The general meeting decided that the business focus should be changed so that the company’s operations entail “developing Internet-based systems and applications for electronic commerce, as well as offering services for payments and other transfers over the Internet, and also conducting related businesses.” Furthermore, the share capital limits stated in the Articles of Association were increased to at least SEK 1,500,000 and at most SEK 6,000,000. In addition, certain editorial changes were made.

Preferential rights issue and receiving option rights

The general meeting approved the Board’s issue decision dated 18 May 2005, which primarily entails an increase in the company’s share capital by a maximum of SEK 746,160.50 through the issue of at most 7,461.605 shares, each with a nominal value of 10 öre. The company’s shareholders shall have preferential rights to subscribe to the new shares, whereby two old shares entitle the holder to subscribe to one new share at an issue price of SEK 4. The record date shall be 27 June 2005. Subscribing for the new shares shall take place through simultaneous cash payment during the period from 1 July to 25 July 2005. Share allocation to underwriters shall only take place if it has not been possible to distribute all the new shares to others who have subscribed for the shares without preferential rights.

The general meeting also approved the Board’s decision dated 18 May 2005 to issue promissory notes combined with a maximum of 8,355,600 detachable option rights with entitlement for new subscription to a maximum of 4,177,800 shares in the company between 1 January and 31 May 2006 and at a subscription rate of SEK 6 per share (option right 2005/2006), and a maximum of 8,355,600 detachable option rights with entitlement for new subscription to a maximum of 835,560 shares in the company between 1 January and 31 May 2007 and at a subscription rate of SEK 12 per share (option right 2005/2007). The option rights shall be assigned free of charge to the individuals who have been allocated shares in the preferential rights issue, whereby each allocated share shall grant entitlement to one option right 2005/2006, and one option right 2005/2007. Two option rights 2005/2006 grant entitlement to subscribe to one new share. Ten option rights 2005/2007 grant entitlement to subscribe to one new share. In the event of all the option rights 2005/2006 and 2005/2007 being exercised, the share capital will increase by SEK 501,336.

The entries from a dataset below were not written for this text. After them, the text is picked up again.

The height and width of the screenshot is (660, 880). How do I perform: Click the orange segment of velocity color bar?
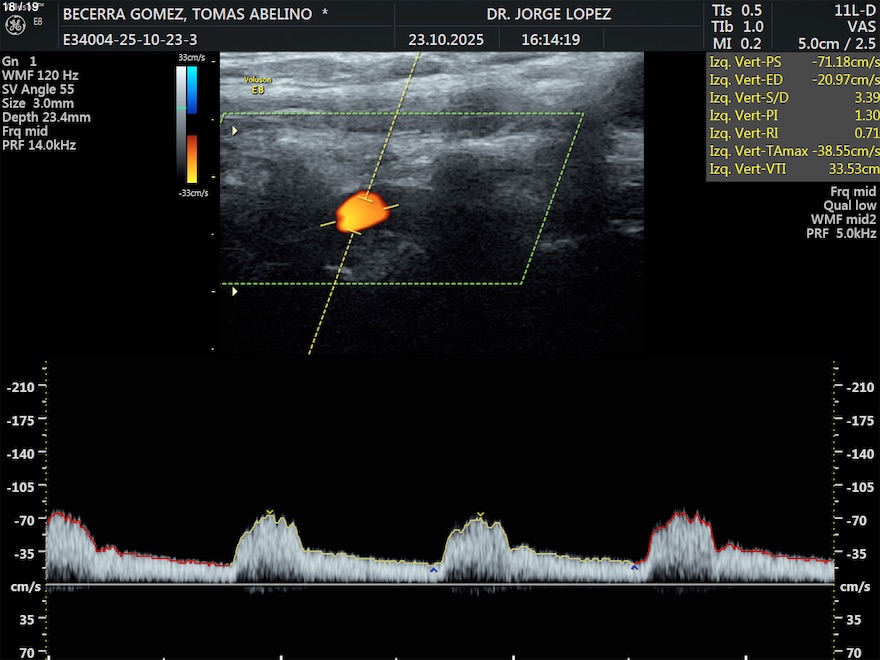pyautogui.click(x=192, y=158)
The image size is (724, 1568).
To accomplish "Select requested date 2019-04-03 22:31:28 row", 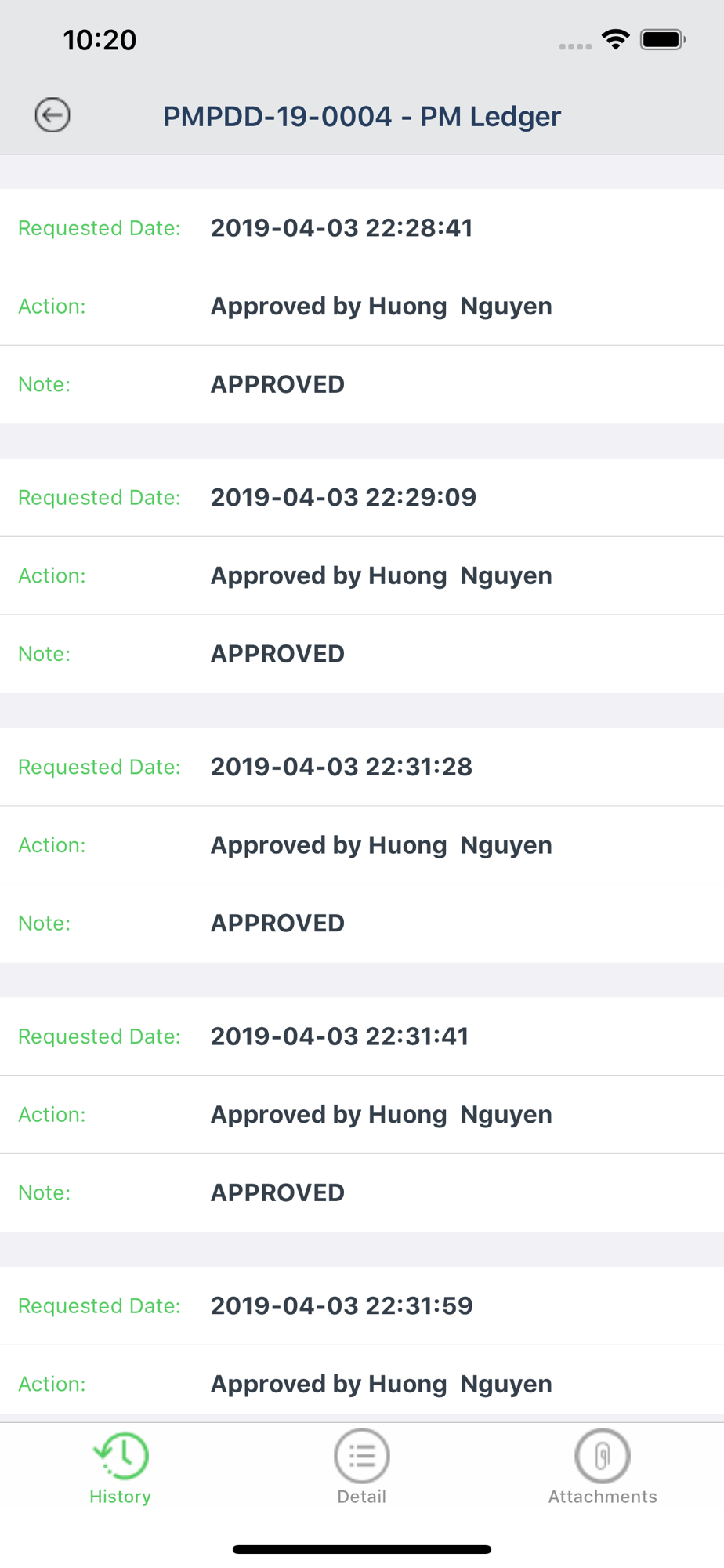I will 342,767.
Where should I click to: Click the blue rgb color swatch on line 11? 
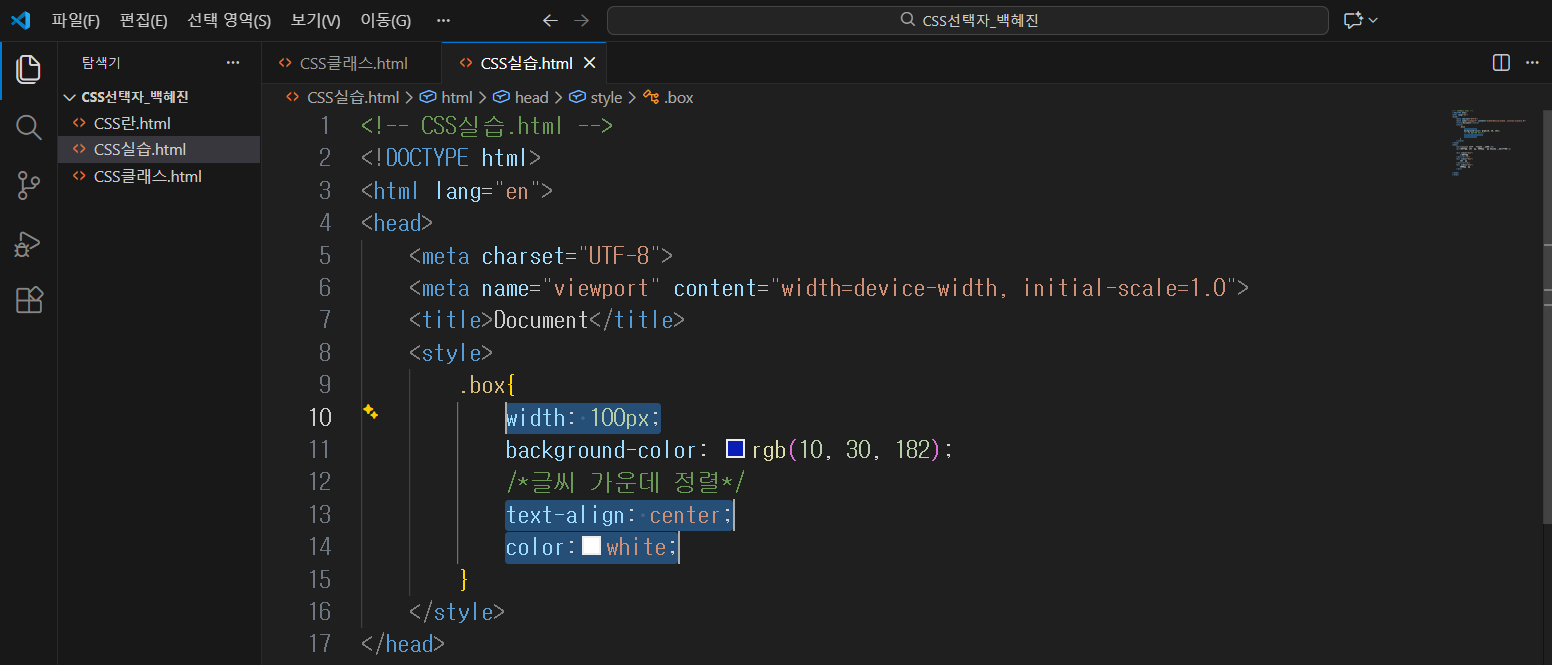pos(735,450)
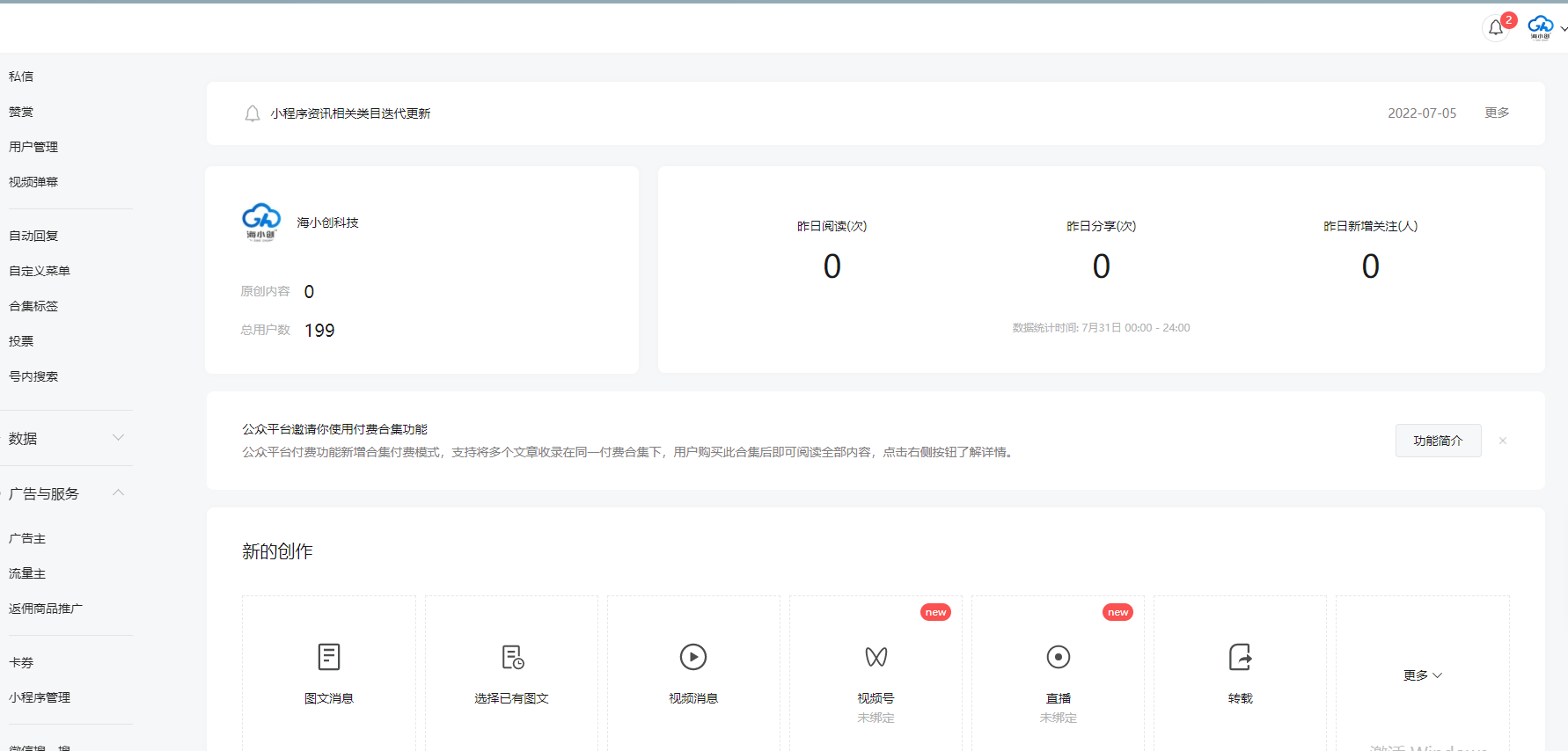
Task: Open 自动回复 in the sidebar
Action: 33,236
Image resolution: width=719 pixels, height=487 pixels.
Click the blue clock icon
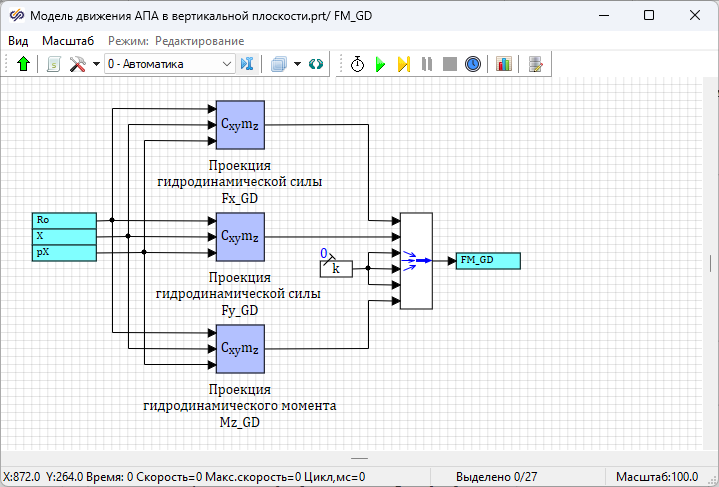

Incentive scheme for employees

The general meeting decided to approve the Board’s issue decision dated 18 May 2005, which primarily entails a promissory note issue by the company combined with a maximum of 1,000,000 detachable option rights with entitlement for new subscription to at most 1,000,000 shares in the company in connection with an incentive scheme for the company’s employees. Option rights shall be offered at market price established in accordance with the accepted option evaluation model. Each option right shall entitle the holder to subscribe for one new share at a subscription rate of SEK 12.50 within a period of two weeks from the day after the time of the company’s publication of each quarterly report during the period from 1 June 2007 to 31 May 2008. The share capital may increase by a maximum of SEK 100,000.

Authorisation of acquisitions

The general meeting decided to authorise the Board, on one or more occasions during the period up to the next AGM, to make decisions regarding new issues of shares and/or issues of convertible promissory notes and/or promissory notes combined with option rights for new subscription of shares against cash payment and/or with provisions concerning contribution in kind or offset or otherwise with conditions and thereby to be able to deviate from the shareholders’ preferential rights. The number of shares that will be able to be issued, the number of shares that will be able to be converted to the relevant number of shares that will be able to be subscribed with the support of option rights for new subscription of shares, shall amount to a total of a maximum of 3,000,000 shares.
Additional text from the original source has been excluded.